Lacan reduces The Ego and the Id to a caricature of this recommendation and pays no attention to the detail of Freud’s arguments. . . . For Freud, all hopes of perfect self-possession were idle, and the dealings between id, ego and super-ego could never be expected to reach a final point of settlement. His tripartite mind, like its bipartite predecessor, had conflict as its inescapable native condition. The mind had integrative capacities, of course, and the skilled therapist could cooperate with these during treatment, but no peaceable kingdom, where all mental ghosts and demons would finally be laid to rest, awaited the human subject and his travelling companions at the end of their journey. Analysis was the enemy of such illusions, and offered the mind no release from its unceasing internal dialectic other then the one that death had already promised it” (1991, 21, 96).
22. The conclusion of Zizek’s Looking Awry therefore comes as something of a provocative and eminently debatable surprise: “Freud’s ‘copernican turn,’ his subversion of the self-centered image of man, is thus not to be conceived as a renunciation of the Enlightenment, as a deconstruction of the notion of the autonomous subject, i.e., of the subject freed from the constraint of external authority. The point of Freud’s ‘Copernican turn’ is not to demonstrate that the subject is ultimately a puppet in the hands of unknown forces that escape his grasp (unconscious drives, etc.). It does not improve things to exchange this naive naturalist notion of the unconscious for a more sophisticated notion of the unconscious as ‘discourse of the great Other’ that makes the subject the place where language itself speaks, i.e., an agency subjected to decentered signifying mechanisms. Despite some Lacanian propositions that echo this structuralist notion, this sort of ‘decentering’ does not capture the objective of Lacan’s ‘return to Freud’. . . . [Lacan] assumes without restraint the fundamental gesture of the Enlightenment: a refusal of the external authority of tradition and a reduction of the subject to an empty, formal point of negative self-relation” (1991, 169).

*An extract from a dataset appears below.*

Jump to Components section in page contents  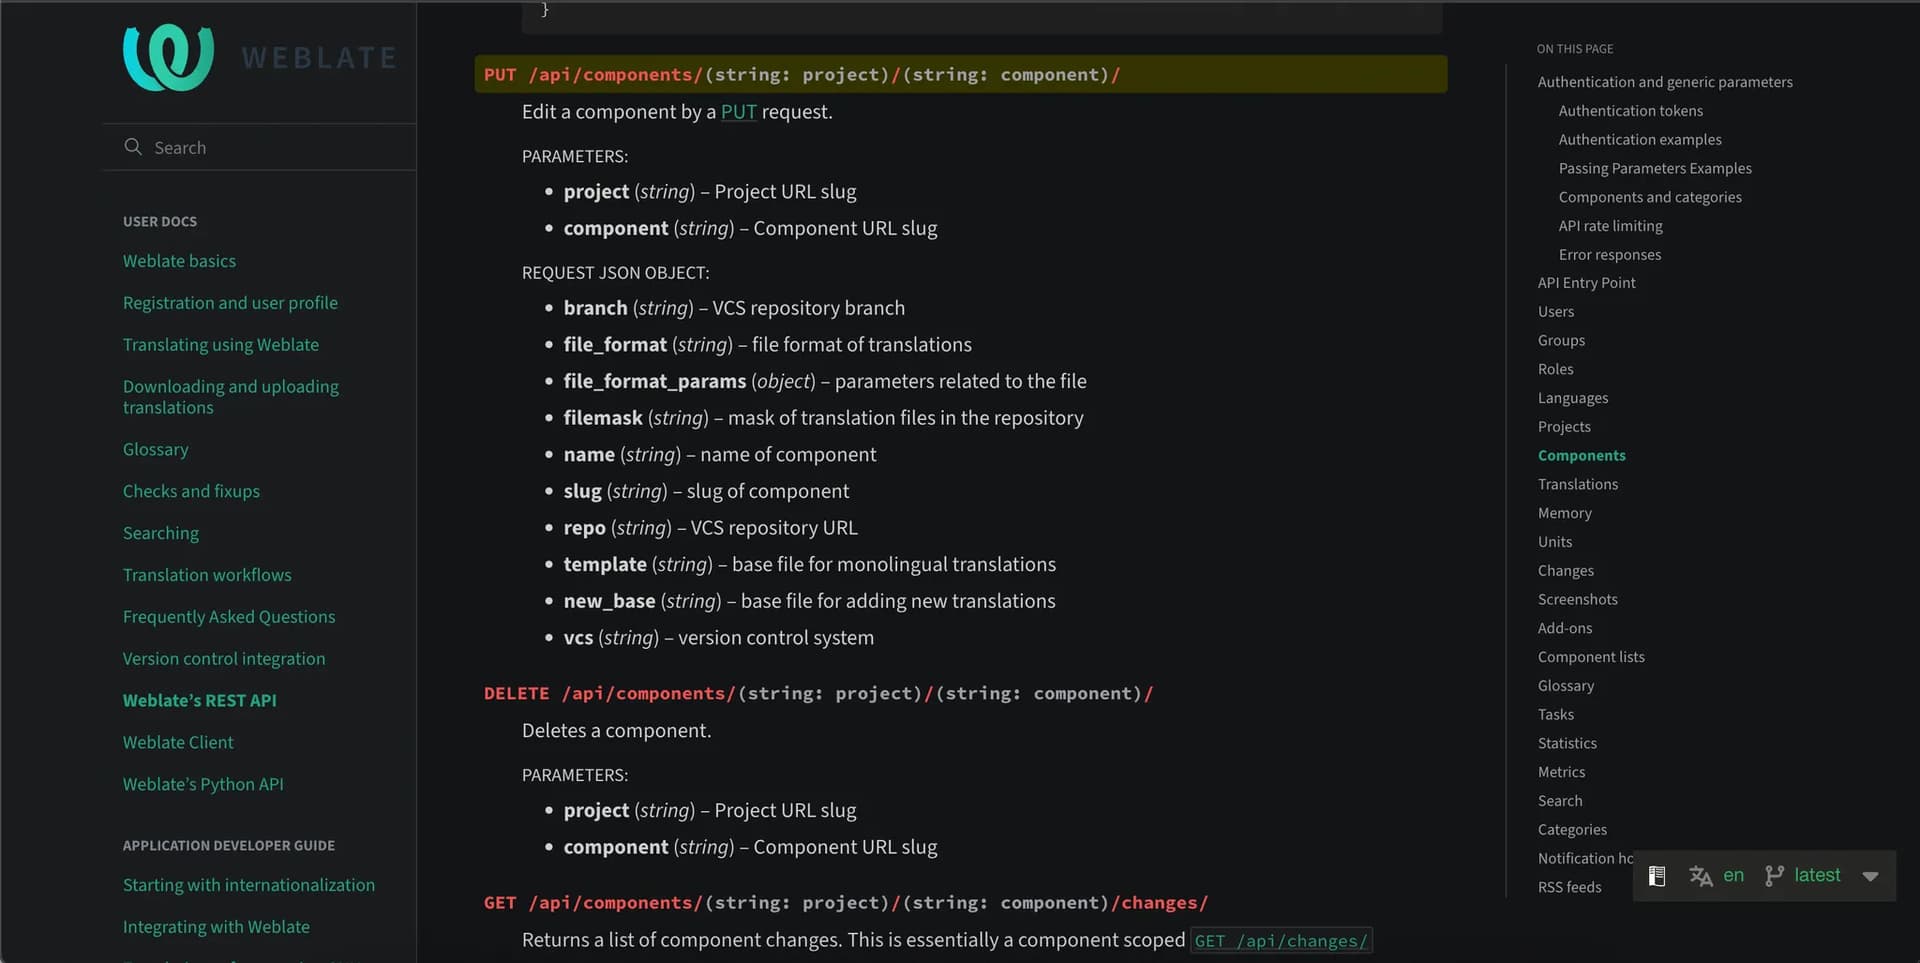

23. “But I am saying that Freud addresses the subject in order to say to him the following, which is new—Here, in the field of the dream, you are at home. Wo es war, soll Ich werden” (Lacan 1981, 44). “Where it was, the Ich—the subject, not psychology—the subject, must come into existence” (Lacan 1981, 45). For Freud, speaking of “the instinctual repression upon which is based all that is most precious in human civilization” (Freud 1920, 42), the coming into existence “there” for the human subject is, precisely, what is to be resisted: “Civilization has been attained through the renunciation of instinctual satisfaction, and it demands the same renunciation from each newcomer in turn” (Freud 1915, 282). “Generally speaking, our civilization is built up on the suppression of instincts. Each individual has surrendered some part of his assets—some part of the sense of omnipotence or of the aggressive or vindictive inclinations in his personality” (Freud 1908, 186). In the end, therefore, it seems that Bruno Bettelheim understands Freud better than Lacan does in this instance: “[Freud] wanted psychoanalysis to be compared to the wresting away from primordial elements of areas that could be made available for cultural achievement” (Bettelheim 1983, 63).